Yen Picking Up Strength as Markets Enter Second QuarterDollar ended last week broadly lower as positive job data failed to counter the negative impact from Fed Chair Janet Yellen's dovish talks. Nonetheless, overall developments in the financial markets were rather mixed. Stocks ended up high with DJIA closed at 17792.75 and S&P 500 at 2072.28. Both are on track for retesting records highs even though they started to lose moment. On the other hand, WTI crude oil looked like it finally topped out earlier at 41.90 with last week's fall to close at 36.79. Weakening oil price had no impact to stocks so far. Meanwhile, gold continued to struggle in range of 1200/90 as recent consolidation extended. In the currency markets, commodity currencies ended generally higher. However, it were the late strength of Yen that caught most attentions.
Dollar index took out 04.57 support last week to resume the choppy decline from 100.51. Near term outlook stays bearish as long as 96.40 resistance holds. We'd expect deeper fall towards 92.62 support. But still, such decline from 100.51 is viewed as the third leg of the consolidation pattern from 100.39. Hence, we'd expect strong support from 38.2% retracement of 78.90 to 100.39 at 92.18 to contain downside and bring rebound. This is in line with the development in EUR/USD which saw a break of 1.1376 resistance last week. And EUR/USD is possibly heading for a test on 1.1713 resistance before reversing the near term trend. Also, weakness in dollar could later be seen in USD/JPY with a break of 110.66 support too.

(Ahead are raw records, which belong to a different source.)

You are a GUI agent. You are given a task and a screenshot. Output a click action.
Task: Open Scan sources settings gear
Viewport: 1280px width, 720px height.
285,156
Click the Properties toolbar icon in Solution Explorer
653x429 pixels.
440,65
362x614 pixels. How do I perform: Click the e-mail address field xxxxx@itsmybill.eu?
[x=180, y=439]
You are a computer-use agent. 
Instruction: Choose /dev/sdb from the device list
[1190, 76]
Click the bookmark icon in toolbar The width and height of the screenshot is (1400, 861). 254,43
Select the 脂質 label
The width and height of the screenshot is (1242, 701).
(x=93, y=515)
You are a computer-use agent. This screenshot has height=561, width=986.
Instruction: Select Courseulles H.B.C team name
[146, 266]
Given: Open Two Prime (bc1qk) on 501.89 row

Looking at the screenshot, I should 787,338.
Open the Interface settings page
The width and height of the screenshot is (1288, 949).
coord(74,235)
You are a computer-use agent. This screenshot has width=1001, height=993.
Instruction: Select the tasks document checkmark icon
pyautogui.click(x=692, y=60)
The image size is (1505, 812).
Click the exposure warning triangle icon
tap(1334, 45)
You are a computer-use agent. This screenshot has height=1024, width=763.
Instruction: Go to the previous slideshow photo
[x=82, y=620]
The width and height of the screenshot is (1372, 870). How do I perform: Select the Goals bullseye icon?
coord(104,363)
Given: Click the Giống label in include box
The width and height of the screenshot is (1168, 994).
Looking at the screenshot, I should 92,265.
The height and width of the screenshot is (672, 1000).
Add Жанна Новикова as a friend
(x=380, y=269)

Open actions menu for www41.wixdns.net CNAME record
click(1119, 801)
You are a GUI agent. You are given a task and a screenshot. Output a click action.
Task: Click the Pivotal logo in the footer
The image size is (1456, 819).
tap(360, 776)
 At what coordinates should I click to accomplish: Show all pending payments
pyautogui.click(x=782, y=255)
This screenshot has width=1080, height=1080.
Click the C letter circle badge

WTI crude oil's rebound from 26.05 could have finally completed at 41.90 after hitting 61.8% retracement of 50.92 to 26.05 at 41.42. The 35.96 support mentioned last week wasn't taken out yet. But this level will be in focus this week. Break there will likely send WTI back to retest 26.05 low. USD/CAD edged lower to 1.2856 last week but lost momentum ahead of 100% projection of 1.4689 to 1.3638 from 1.3858 at 1.2807. We're expecting strong support from 1.2807 to bring rebound. And break of 35.96 in WT would likely accelerate the selloff and send USD/CAD through 1.3295 resistance. Canadian dollar already underperformed Aussie and Kiwi last week. But reversal in Canadian dollar could drag down both.



GBP/JPY recovered to 162.56 last week but reversed well ahead of 164.09 resistance. Initial bias is neutral this week first. Outlook is unchanged that price actions from 154.70 are a corrective pattern. Below 158.42 support will indicate that it's completed at 164.09 and turn bias to the downside for retesting 154.70 low. On the upside, above 162.56 resistance would probably extend the rise from 154.70. But in that case, we'd expect strong resistance above 61.8% retracement of 175.01 to 154.70 at 167.25 to limit upside and bring down trend resumption.
In the bigger picture, a medium term top was formed at 195.86 on bearish divergence condition in weekly MACD. Fall from 195.86 is currently viewed as a correction and would likely extend to 61.8% retracement of 116.83 to 195.86 at 147.01 before completion. On the upside, break of 175.01 resistance is needed to indicate completion of fall from 195.86. Otherwise, outlook will remain bearish in case of rebound.
In the longer term picture, the up trend from 116.83 long term bottom should have made a medium term top at 195.86 already. We'd expect price actions from 195.86 to develop into a corrective pattern.